The Cumberland Highlanders was an infantry regiment of the Non-Permanent Active Militia of the Canadian Militia (now the Canadian Army). In 1936, the regiment was Amalgamated with The Colchester and Hants Regiment to form The North Nova Scotia Highlanders.

Lineage

The Cumberland Highlanders 

 Originated on 6 April 1871, in Amherst, Nova Scotia, as the Cumberland Provisional Battalion of Infantry.
 Redesignated on 12 June 1885, as the 93rd Cumberland Battalion of Infantry.
 Redesignated on 8 May 1900, as the 93rd Cumberland Regiment.
 Redesignated on 29 March 1920, as The Cumberland Regiment.
 Redesignated on 15 June 1927, as The Cumberland Highlanders.
 Amalgamated on 1 December 1936, with The Colchester and Hants Regiment (less C Company) and C Company of the 6th Machine Gun Battalion, CMGC (now The Princess Louise Fusiliers), and Redesignated as The North Nova Scotia Highlanders (Machine Gun).

Perpetuations 

 193rd Battalion (Nova Scotia Highlanders), CEF

History

Early History 
On 6 April 1871, the Cumberland Provisional Battalion of Infantry was organized from four independent companies in Amherst; River Philip; Maccan and River Herbert, Tidnish, Nova Scotia.

On 12 June 1885, the battalion was Redesignated as the 93rd Cumberland Battalion of Infantry.

The South African War 
During the South African War, the 93rd Cumberland Battalion of Infantry contributed volunteers for the Canadian Contingents, most notably for the 2nd (Special Service) Battalion, Royal Canadian Regiment.

Early 1900s 
As a part of the country wide reorganisation of the Canadian Militia at the start of the 20th Century, on 8 May 1900, the regiment was Redesignated as the 93rd Cumberland Regiment.

The Great War 
On 15 July 1916, the 193rd Battalion (Nova Scotia Highlanders), CEF was authorized for service and on 12 October 1916, the battalion embarked for Great Britain.
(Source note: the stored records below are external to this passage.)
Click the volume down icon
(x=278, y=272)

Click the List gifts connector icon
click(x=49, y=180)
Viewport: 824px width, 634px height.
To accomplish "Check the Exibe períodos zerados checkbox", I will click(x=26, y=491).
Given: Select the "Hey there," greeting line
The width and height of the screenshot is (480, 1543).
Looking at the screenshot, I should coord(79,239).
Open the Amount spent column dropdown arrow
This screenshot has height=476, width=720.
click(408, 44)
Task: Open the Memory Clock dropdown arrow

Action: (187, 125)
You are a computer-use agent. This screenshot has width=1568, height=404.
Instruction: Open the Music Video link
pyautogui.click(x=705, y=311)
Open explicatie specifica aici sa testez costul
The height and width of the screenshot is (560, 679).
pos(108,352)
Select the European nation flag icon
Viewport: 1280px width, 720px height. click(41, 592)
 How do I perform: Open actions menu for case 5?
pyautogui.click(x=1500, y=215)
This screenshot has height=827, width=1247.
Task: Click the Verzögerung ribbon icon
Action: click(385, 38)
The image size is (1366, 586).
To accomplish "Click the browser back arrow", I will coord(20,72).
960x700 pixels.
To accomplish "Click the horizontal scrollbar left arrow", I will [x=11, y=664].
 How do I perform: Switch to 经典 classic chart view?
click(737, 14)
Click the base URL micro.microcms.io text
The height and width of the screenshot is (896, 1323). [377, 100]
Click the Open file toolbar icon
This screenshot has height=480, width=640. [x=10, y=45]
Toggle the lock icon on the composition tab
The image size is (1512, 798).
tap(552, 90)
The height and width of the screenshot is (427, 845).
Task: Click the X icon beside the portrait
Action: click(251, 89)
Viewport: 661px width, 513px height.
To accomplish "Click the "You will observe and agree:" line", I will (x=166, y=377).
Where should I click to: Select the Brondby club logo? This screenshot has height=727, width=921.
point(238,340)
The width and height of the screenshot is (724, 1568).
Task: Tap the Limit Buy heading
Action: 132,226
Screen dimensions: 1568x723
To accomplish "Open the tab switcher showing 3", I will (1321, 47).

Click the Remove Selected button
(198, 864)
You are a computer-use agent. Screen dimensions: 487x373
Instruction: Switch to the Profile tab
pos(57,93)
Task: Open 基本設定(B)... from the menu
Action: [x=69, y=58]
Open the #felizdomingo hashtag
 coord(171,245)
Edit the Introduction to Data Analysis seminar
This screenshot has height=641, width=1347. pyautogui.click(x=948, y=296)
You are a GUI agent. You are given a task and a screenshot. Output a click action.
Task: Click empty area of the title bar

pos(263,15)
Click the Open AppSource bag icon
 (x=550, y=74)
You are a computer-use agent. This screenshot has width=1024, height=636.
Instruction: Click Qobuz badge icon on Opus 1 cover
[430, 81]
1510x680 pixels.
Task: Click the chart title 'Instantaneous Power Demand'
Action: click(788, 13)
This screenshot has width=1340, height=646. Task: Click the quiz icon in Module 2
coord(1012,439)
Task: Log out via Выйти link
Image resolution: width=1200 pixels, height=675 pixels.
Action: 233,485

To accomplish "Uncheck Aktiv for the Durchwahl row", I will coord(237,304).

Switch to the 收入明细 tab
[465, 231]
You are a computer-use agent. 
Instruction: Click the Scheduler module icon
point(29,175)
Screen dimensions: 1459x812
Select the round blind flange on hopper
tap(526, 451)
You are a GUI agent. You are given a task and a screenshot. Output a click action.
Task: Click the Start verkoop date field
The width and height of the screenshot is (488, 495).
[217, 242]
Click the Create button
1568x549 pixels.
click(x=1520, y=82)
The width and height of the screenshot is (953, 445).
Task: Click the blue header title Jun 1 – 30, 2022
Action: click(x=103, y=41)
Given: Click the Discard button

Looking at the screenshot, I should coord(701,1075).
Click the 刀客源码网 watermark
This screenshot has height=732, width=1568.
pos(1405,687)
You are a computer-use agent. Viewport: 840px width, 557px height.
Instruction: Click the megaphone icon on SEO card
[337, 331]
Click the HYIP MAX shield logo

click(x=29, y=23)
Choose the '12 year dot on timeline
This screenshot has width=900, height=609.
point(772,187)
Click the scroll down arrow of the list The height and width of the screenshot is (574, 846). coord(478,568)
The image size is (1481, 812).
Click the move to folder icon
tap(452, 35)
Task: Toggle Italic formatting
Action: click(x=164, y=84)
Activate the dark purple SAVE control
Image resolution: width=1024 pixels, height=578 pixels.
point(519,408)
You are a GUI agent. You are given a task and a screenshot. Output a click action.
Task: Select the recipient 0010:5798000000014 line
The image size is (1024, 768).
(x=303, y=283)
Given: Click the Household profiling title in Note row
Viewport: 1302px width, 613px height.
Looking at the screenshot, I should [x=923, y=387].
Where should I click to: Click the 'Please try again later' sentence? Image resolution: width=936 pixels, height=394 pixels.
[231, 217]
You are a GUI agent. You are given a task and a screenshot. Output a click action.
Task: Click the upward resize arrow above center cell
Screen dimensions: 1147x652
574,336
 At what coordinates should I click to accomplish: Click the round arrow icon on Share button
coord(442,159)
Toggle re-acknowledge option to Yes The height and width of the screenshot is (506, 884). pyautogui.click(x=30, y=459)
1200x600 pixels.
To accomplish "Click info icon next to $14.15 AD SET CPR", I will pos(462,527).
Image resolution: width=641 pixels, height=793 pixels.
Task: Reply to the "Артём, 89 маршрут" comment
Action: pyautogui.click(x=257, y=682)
After its arrival in the UK, the battalion provided reinforcements for the Canadian Corps in the field. On 20 January 1917, the battalion's personnel were absorbed by the 17th Reserve Battalion, CEF. On 18 February 1918, the 193rd Battalion, CEF was disbanded.

1920s-1930s 
On 1 April 1920, as a result of the reorganization of the Canadian Militia following the Otter Commission, the 93rd Cumberland Regiment was Redesignated as The Cumberland Regiment.

On 16 June 1927, the regiment was Redesignated as The Cumberland Highlanders.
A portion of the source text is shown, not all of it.